SH: Currently, many health systems and governments are screening large populations using PCR tests and rapid antigen tests. These types of tests fall into the more costly “diagnostic” category. They are resources heavy, more time-consuming, and require medical personnel to perform the test and analysis. Using diagnostic approaches for screening large populations is not a sustainable model.
On the other end of the spectrum are symptom checking approaches. Asking a person if they have had a fever, a cough or other symptoms. This type of screening approach is flawed as well.
Firstly, those who want to circumvent their symptoms (i.e., to go to work) can take over-the-counter medications like Tylenol to mask their symptoms. Secondly, these symptoms can be shared with many other illnesses. Hence, their accuracy is low in detecting COVID in patients.
onversely, our COVID-19 vocal biomarker has now proven to perform with over 80% accuracy in identifying COVID-19 risk in both symptomatic and asymptomatic patients. This voice-based screening can be done on any connected device (smartphone, tablet, computer), can be performed at home or elsewhere at no additional cost, and with no extra equipment aside from a connected device. This makes the screening solution highly scalable and cost-effective, and it can enable health systems and governments to better allocate diagnostic resources to those identified as having the highest risk of COVID-19 infection.

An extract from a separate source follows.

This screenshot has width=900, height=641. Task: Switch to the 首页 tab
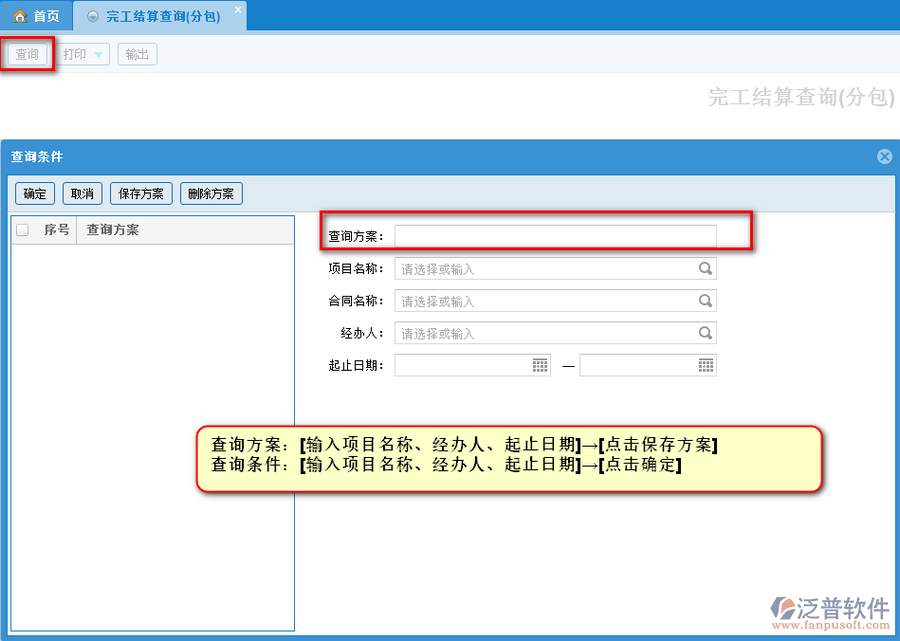coord(37,17)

OSP: How does the reliability of this screening tool compare to other currently available COVID diagnostics?
SH: VocalisCheck is not a diagnostic tool, but rather a highly scalable screening tool that can fill a significant gap in the current approach to COVID screening, with the ability to effectively funnel those with a high risk of infection to the appropriate diagnostic test. We developed our COVID-19 vocal biomarker as a highly scalable and non-invasive screening tool that can help extend the reach and reliability of screening and better inform and guide diagnostic testing.
Vocal biomarker testing is not intended to provide a definitive diagnosis, but to help health systems triage potential cases by rapidly identifying people who have a higher probability of being COVID positive and require more advanced diagnostic testing, quarantine, or in-person medical care. This totally non-invasive screening tool helps physicians remotely assess the health of their patients, providing immediate results which can guide clinicians in making fast, educated decisions about diagnosis and treatment plans.
OSP: What’s next for VocalisCheck—do you have any arrangements to use it in the field, in hospitals or clinics?
SH: In addition to supporting hospitals and health systems to better funnel diagnostic resources with more accurate screening, VocalisCheck is being utilized by businesses looking to safely return their workforces to in-person operation. Employees simply login to the app in the morning to give a voice sample.
The recording is sent to the cloud, analyzed, and within a minute, the person is given a COVID risk score. If the person’s risk score is low, they may safely go to work. However, with a high risk score, that person may require further medical attention.
We see this as a key application for VocalisCheck – to help businesses, governments, universities and society at large safely “return to normal” as it is likely that we will be living alongside this pandemic for another few years.
OSP: Is there anything else you’d like to add we didn’t touch upon above?
SH: COVID-19 is an excellent application for our technology. However, vocal biomarker technologies have only scratched the surface at this point. I outlined some potential use cases above – COPD, CHF, pulmonary hypertension, among others. Voice-based remote patient monitoring may have a significant impact on healthcare, supporting virtual/telehealth, which is on the rise, and serving as an adjunct health technology to monitor patients in clinical trials for drug development and beyond.